## The problem
In the records below, the line containing "You are a computer-use agent. Image" marks the start. Copy that line and everything after it exactly, through the last line.

= Beginning of Section =

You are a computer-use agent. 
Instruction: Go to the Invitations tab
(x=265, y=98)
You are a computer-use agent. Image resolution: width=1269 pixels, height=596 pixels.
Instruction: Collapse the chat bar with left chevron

= End of Section =

## Answer to this exercise
You are a computer-use agent. Image resolution: width=1269 pixels, height=596 pixels.
Instruction: Collapse the chat bar with left chevron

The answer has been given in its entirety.